Just as it closes the door on charges with British and U.S. authorities, the staff of a London-based brokerage firm may not be quite finished with its troubles on this side of the pond.
U.S. prosecutors are preparing to announce criminal charges against some past and present employees of ICAP PLC, a brokerage firm located in London, claiming they were involved in rigging the London interbank offered rate (LIBOR).
According to the Wall Street Journal (WSJ), which talked to people familiar with the case, the Department of Justice (DOJ) was planning to announce the charges against the ICAP employees as early as today — coinciding with British and U.S. authorities announcing their settlement with the company, which it had accused of similar malfeasance.
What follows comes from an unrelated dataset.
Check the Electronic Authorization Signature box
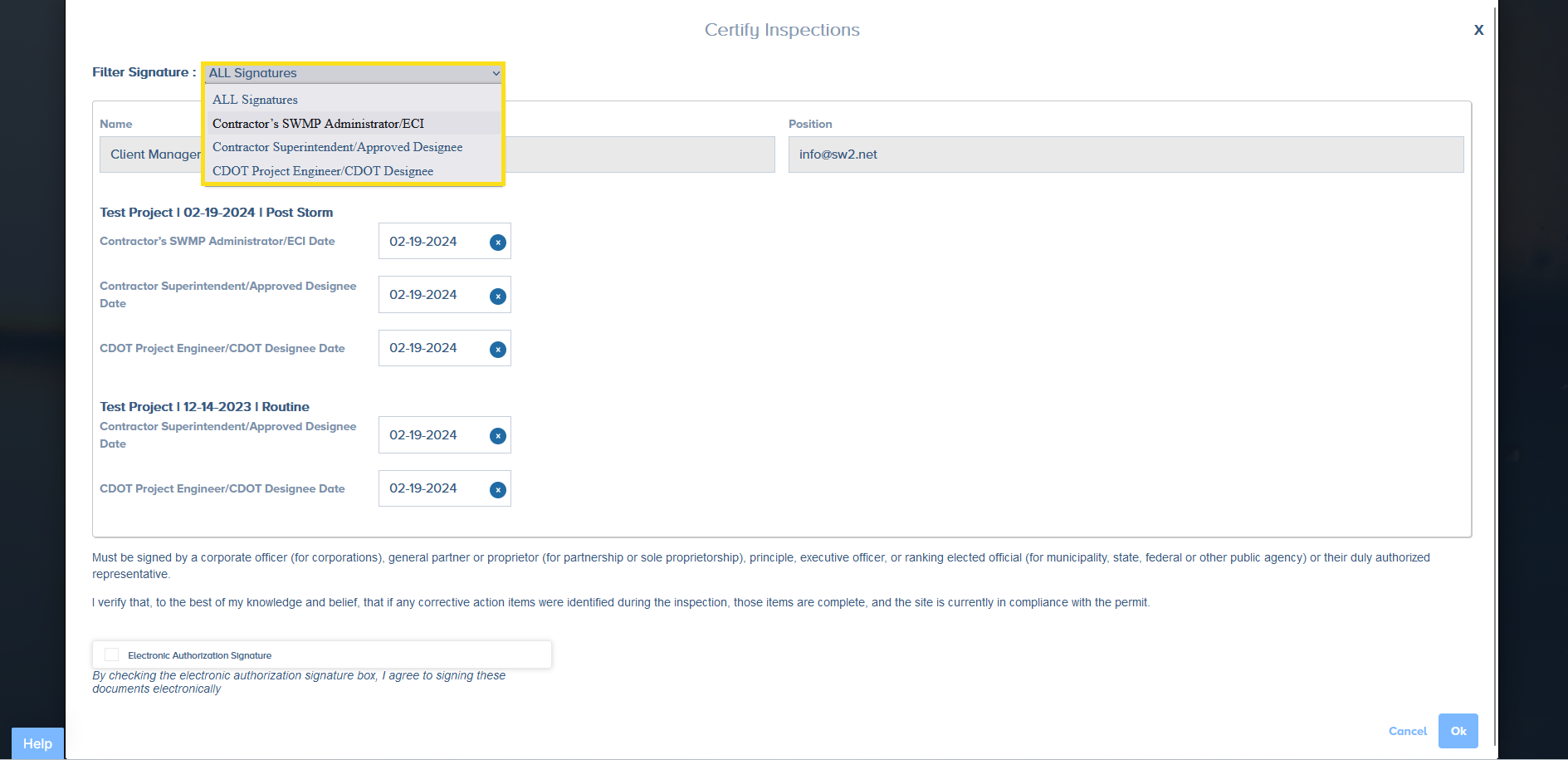Viewport: 1568px width, 760px height. (x=112, y=655)
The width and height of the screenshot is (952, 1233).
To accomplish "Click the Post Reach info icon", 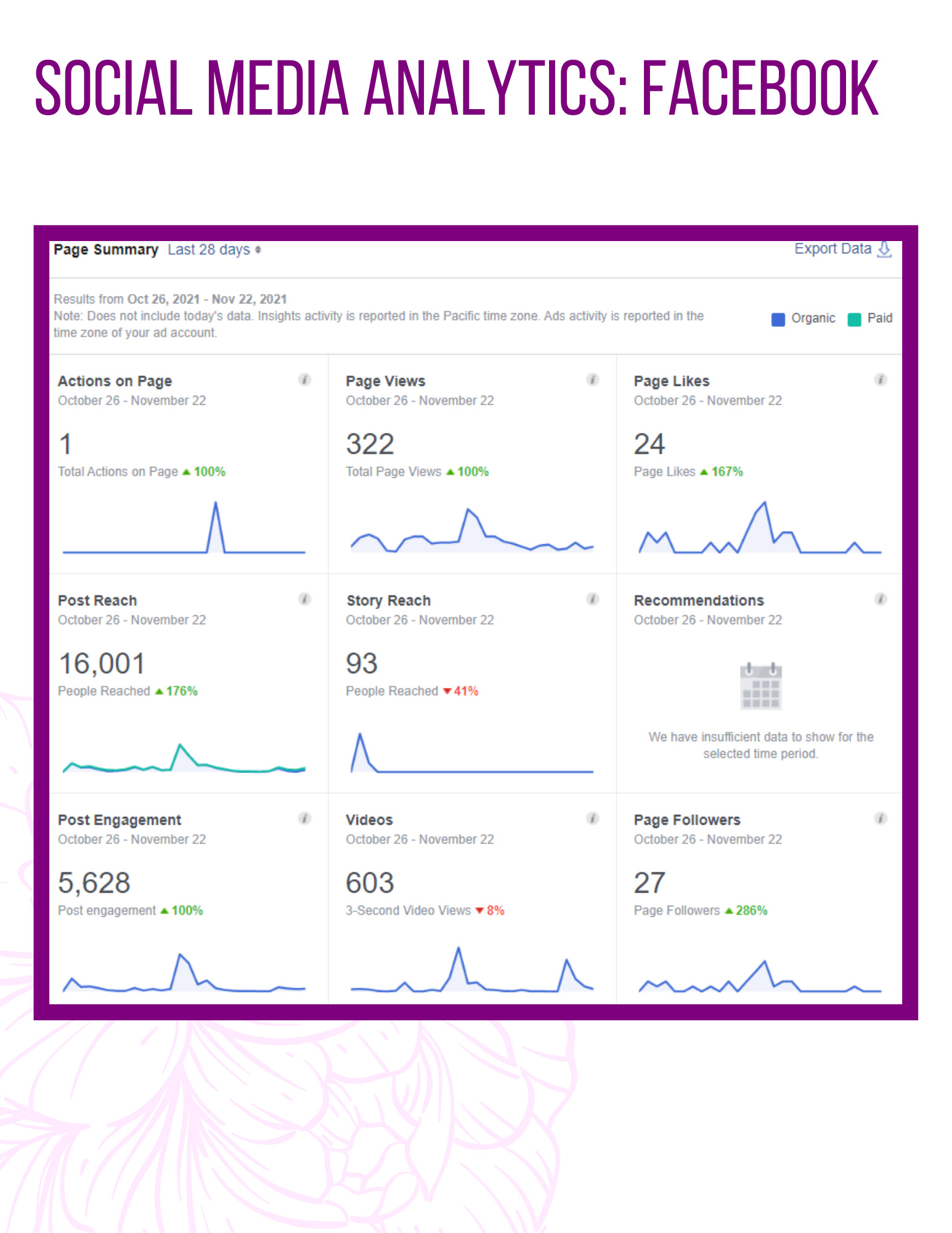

Under that settlement with U.S. Commodity Futures Trading Commission and the U.K.’s Financial Conduct Authority, ICAP is expected to pay a little less than $100 million in fines for its possible involvement in manipulating LIBOR and other benchmarks with bank traders.
But the criminal charges that may be announced today represent a landmark in the U.S.’s five-year investigation into LIBOR manipulation. The U.S. has only criminally charged two other people in the LIBOR investigation — two former Swiss bank employees back in December 2012.
According to the WSJ’s sources, ICAP is not expected to be charged at this time. ICAP is the fourth financial institution to be punished for its possible role in rate rigging. “The size of the settlement is considerably smaller than any of the past three, which totaled about $2.5 billion,” the WSJ reports.